#### Task:
Search the records for the string "computer", and show each line where it appears.

#### Collected data:
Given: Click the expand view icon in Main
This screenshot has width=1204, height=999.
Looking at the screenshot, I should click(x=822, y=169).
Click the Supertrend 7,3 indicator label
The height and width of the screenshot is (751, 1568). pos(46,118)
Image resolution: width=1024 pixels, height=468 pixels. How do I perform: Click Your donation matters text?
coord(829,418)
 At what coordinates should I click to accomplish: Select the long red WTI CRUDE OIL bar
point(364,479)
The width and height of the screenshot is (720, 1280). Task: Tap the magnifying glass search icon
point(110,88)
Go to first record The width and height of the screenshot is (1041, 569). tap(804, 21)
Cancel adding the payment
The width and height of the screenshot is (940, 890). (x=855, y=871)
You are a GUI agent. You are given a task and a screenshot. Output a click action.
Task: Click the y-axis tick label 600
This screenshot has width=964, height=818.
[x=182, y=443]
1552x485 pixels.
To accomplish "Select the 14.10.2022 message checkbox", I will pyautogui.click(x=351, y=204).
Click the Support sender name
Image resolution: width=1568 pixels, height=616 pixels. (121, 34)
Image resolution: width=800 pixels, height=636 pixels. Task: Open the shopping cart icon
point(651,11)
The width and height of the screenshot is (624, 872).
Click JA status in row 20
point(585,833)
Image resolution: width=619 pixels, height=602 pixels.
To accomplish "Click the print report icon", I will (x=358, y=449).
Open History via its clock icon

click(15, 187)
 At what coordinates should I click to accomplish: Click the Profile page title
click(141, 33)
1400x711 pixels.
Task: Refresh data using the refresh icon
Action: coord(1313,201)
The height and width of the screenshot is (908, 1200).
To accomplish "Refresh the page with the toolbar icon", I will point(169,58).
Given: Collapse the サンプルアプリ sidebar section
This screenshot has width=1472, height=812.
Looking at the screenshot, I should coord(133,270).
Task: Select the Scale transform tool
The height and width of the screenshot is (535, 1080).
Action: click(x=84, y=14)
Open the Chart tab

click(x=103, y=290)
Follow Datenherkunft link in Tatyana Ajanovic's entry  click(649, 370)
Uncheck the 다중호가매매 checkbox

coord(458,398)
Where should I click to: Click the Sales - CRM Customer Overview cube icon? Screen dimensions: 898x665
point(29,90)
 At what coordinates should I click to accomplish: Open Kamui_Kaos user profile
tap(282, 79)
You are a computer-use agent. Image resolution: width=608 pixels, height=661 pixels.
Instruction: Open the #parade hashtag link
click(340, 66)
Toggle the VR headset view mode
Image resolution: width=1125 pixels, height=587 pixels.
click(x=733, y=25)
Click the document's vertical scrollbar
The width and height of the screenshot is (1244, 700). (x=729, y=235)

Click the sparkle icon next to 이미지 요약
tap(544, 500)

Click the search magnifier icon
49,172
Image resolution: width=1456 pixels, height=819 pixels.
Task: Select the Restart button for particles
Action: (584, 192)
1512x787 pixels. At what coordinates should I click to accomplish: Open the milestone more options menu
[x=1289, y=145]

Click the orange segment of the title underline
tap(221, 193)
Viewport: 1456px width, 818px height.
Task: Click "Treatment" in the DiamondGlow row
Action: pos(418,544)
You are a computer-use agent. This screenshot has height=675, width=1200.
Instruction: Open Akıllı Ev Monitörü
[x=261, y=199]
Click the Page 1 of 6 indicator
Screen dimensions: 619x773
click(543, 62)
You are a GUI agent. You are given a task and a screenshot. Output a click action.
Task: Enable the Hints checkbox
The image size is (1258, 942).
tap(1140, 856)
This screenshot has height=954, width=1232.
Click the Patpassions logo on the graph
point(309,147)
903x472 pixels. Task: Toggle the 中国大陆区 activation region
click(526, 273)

#### Task output:
You are a computer-use agent. Image resolution: width=608 pixels, height=661 pixels.
You are a computer-use agent. This screenshot has height=675, width=1200.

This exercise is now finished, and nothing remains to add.